Many carriers implement this via "silent SMS" + IMAP (the same IMAP as for emails). The device will send an activation or status message to the carrier's visual voicemail number and the carrier will respond with an SMS containing the IMAP credentials.

The version of this I'm familiar with is T-Mobile's old CVVM protocol. During initial setup, the device will send a text message containing "Activate:dt=6" to the number 122 and T-Mobile will reply with (in decoded form):

    pw_len=4-9
    vs_len=10
    u=<IMAP username>
    pw=IMAP password>
    rc=0
    st=R
    ipt=148
    srv=e7.vvm.mstore.msg.t-mobile.com
    lang=1|2|3|4
    g_len=180
If visual voicemail is already enabled, then sending the "Status:dt=6" SMS to 122 will also result in the same reply. Putting the credentials in an IMAP client will work and it doesn't have to go over the phone's cellular connection. You can even use curl:

    curl -v imaps://<USERNAME>:<PASSWORD>@e7.vvm.mstore.msg.t-mobile.com/
T-Mobile has deprecated this protocol though. New activation messages will fail with a blocked status:

    rc=0
    st=B
    srv=vvm.mstore.msg.t-mobile.com
T-Mobile replaced this CVVM protocol with two HTTP based protocols: "mstore" (used by OEMs like in the dialer app on Google Pixels and OnePlus devices) and "cpaas" (used by T-Mobile's first party visual voicemail app). I've been working on an open source client for mstore for use with open source Android OS's, like GrapheneOS.

In case anyone is interested, the vvmd wiki (visual voicemail implementation for Linux phones) has information on how several carriers implement VVM: https://gitlab.com/kop316/vvmplayer/-/wikis/Visual-Voicemail.... AT&T's is especially nasty.


I'm not sure if Visual Voicemail really uses silent SMS, but even older phones had a series of indicators such as "voicemail waiting", "message waiting" etc. which the network could control via binary SMS payloads.

By sending one that clears all of them in a network that doesn't use them (or sending one equivalent to the current state for one that does), you can achieve the outcome of initiating SMS-MT (mobile-terminated) delivery to a given ME (phone) without any user notification.

SMS delivery by necessity involves paging the device, revealing its location at a finer level (base station instead of paging area).

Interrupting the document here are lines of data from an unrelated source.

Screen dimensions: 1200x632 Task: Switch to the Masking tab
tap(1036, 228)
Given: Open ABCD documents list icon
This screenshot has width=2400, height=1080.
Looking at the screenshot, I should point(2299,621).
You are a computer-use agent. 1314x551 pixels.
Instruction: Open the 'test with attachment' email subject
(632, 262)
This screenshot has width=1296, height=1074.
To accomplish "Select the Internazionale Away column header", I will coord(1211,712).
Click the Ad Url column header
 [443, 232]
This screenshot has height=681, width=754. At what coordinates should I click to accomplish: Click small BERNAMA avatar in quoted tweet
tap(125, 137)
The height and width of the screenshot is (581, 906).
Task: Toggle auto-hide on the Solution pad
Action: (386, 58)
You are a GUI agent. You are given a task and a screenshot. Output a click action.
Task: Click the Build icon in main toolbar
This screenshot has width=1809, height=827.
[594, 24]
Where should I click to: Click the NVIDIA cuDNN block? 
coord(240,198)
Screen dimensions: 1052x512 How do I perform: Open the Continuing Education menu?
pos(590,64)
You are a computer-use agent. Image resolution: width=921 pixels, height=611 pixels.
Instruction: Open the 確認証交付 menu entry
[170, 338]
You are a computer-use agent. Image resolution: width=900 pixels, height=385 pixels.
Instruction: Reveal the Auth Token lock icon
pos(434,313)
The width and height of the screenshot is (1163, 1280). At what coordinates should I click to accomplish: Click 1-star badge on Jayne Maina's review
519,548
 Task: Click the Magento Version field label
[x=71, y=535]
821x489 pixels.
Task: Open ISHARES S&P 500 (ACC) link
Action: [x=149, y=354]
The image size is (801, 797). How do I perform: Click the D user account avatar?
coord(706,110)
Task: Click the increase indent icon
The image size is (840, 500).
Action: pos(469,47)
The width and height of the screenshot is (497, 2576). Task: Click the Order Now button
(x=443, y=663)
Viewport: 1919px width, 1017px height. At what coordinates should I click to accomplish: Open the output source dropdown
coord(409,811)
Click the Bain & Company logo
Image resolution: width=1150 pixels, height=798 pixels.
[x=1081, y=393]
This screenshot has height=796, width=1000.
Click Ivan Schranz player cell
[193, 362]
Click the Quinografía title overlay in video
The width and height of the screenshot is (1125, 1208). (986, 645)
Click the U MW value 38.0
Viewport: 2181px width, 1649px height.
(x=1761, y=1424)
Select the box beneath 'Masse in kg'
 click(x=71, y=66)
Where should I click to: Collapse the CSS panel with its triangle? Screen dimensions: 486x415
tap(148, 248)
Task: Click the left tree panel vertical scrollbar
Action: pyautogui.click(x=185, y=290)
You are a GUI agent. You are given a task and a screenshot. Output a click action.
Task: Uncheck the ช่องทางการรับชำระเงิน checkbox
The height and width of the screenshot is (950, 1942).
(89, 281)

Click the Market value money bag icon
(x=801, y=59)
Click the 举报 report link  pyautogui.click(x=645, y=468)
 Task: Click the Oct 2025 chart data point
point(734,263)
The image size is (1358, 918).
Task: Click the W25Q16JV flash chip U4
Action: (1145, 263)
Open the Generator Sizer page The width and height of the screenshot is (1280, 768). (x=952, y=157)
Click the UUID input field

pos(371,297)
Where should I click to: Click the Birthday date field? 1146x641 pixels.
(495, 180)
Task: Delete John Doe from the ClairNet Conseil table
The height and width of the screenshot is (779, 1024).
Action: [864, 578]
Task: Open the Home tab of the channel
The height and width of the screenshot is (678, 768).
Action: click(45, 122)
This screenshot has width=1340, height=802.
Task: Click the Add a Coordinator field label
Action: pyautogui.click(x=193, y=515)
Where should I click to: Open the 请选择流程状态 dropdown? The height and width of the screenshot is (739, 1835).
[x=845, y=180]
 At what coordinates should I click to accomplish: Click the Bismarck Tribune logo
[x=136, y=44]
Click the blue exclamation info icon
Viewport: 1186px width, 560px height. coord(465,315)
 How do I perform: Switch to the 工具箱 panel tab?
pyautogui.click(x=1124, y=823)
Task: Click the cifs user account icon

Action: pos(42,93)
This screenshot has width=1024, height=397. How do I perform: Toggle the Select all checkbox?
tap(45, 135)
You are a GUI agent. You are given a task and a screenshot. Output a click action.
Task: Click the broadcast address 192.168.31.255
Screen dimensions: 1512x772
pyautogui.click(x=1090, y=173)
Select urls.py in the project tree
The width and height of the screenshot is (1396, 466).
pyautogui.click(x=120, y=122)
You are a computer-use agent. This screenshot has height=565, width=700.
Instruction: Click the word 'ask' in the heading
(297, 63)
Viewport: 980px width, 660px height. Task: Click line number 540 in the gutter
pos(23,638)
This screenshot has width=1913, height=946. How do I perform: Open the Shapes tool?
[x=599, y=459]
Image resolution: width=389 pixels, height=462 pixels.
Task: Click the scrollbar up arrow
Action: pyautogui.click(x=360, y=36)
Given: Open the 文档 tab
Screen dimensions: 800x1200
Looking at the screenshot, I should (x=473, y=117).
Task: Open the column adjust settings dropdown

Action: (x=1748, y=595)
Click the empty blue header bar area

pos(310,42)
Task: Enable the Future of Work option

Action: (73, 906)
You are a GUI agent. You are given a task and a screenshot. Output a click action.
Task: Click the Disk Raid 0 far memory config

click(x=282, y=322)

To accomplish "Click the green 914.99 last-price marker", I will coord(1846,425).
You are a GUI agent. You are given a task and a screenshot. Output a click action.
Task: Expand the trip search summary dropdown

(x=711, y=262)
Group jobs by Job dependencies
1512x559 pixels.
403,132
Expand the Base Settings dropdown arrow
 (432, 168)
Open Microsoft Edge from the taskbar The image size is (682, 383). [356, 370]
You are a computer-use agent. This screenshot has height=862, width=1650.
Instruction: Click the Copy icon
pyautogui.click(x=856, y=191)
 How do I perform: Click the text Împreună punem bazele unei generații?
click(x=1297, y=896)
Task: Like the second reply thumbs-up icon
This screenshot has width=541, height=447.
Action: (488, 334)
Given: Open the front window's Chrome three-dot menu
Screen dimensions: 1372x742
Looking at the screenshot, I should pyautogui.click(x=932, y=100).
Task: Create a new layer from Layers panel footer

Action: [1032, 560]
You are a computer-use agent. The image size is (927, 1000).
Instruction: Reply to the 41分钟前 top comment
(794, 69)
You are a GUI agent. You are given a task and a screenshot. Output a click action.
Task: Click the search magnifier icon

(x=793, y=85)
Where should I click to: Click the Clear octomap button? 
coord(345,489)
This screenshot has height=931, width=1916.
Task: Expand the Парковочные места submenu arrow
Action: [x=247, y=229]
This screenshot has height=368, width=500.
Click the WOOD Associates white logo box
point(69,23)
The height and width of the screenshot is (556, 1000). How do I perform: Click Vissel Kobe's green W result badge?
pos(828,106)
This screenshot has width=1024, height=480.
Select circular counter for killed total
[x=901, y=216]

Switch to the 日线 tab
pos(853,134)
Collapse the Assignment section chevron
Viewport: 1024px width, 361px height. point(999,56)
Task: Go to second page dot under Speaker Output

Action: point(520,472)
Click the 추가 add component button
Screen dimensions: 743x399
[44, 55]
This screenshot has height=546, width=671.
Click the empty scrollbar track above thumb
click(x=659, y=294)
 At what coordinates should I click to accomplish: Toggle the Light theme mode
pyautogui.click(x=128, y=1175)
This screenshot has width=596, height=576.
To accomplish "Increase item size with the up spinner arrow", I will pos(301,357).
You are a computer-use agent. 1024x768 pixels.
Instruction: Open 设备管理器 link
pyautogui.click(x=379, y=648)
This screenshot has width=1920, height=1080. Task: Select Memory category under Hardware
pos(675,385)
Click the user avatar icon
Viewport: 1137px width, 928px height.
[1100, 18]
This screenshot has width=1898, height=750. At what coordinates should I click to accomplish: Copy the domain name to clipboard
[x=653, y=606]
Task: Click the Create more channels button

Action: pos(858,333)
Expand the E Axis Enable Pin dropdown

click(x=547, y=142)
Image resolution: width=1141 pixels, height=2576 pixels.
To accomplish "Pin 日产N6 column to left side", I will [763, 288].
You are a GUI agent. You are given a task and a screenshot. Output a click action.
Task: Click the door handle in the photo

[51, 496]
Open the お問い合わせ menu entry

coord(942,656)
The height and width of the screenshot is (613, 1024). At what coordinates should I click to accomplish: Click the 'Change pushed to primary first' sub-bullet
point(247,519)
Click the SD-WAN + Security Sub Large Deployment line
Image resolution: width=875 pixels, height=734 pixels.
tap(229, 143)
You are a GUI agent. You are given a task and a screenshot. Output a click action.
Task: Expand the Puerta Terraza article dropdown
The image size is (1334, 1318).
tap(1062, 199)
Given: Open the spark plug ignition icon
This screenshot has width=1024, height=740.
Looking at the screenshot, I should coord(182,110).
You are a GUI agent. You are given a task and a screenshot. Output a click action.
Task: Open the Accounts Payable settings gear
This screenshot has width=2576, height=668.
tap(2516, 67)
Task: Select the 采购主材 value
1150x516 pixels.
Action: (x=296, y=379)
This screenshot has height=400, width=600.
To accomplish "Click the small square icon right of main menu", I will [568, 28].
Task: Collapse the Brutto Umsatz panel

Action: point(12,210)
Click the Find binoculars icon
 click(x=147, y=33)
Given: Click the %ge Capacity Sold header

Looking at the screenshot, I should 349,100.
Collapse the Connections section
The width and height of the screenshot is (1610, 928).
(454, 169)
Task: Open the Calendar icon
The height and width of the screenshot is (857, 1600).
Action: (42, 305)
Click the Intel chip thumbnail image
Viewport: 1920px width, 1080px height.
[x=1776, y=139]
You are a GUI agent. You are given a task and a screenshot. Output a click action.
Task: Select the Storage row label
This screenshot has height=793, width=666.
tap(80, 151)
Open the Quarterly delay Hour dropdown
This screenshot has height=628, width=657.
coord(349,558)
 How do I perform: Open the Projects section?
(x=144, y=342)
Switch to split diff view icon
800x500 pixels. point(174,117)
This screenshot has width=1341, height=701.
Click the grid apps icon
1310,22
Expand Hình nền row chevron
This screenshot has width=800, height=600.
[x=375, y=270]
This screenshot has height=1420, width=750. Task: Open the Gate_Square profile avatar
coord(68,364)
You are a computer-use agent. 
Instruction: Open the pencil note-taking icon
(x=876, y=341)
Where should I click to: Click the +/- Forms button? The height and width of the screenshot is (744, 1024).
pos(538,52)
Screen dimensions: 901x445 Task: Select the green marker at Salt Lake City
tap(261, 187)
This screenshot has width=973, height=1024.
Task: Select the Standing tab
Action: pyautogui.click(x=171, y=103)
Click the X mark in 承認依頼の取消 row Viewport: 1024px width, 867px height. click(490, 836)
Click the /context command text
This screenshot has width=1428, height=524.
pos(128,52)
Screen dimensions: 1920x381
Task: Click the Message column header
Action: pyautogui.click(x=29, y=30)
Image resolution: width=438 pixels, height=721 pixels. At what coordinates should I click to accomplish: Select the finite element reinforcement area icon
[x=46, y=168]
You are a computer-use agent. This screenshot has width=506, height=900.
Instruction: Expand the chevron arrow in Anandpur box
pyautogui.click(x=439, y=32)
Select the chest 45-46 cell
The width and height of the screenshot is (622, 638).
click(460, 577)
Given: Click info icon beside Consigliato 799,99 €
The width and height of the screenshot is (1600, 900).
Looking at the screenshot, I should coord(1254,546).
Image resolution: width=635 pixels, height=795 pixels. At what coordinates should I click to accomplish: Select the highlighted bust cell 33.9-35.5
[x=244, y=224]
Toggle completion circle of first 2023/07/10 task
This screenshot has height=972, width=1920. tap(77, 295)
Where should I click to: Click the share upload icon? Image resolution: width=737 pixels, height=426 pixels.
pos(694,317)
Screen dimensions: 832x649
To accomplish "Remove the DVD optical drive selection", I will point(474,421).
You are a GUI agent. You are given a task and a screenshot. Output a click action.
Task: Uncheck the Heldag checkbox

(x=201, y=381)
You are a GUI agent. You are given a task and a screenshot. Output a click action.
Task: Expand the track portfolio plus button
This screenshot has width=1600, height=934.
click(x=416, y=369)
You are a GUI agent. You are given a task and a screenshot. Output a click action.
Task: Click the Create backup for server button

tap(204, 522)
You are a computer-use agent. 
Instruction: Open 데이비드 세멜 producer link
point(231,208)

So I wouldn't say silent SMS were designed as a spying tool, but they're one out of several ways to silently "ping" a phone and force it to communicate with the network without having to wait for it to cross location area boundaries, get or make a call etc.


Visual voicemail is where an app on your phone can show you a list of voicemails and you can click a button to play them, as opposed to you having to dial a number to access voicemail (the old "press 2 to hear the next message" stuff).


They're not privacy holes by design, but they're not privacy friendly by design either.

When these things were designed, privacy wasn't really a concern and wasn't really thought about in the way it is now. The assumptions were very different, it was assumed that only large and trusted companies could get on SS7 and those would play by the rules, or else face the wrath of the government. Now, a small carrier in a third-world country that routinely violates human rights can get that access.


I think I’m more concerned with the fact that the carriers know the IMEI of phones and claim that they can do nothing about stolen phones. That was the beginning of the end of my infatuation with the mobile space.

I should have been well positioned for early retirement during the early smart phone gold rush but was just so put off by the Ma Bell feeling of the mobile industry that I had exited before most people had even entered.


In Kazakhstan, when a phone is used on a mobile network for the first time, the IMEI of the phone gets locked to that mobile network and that sim card. When you buy the sim card, they photocopy your passport/ID card.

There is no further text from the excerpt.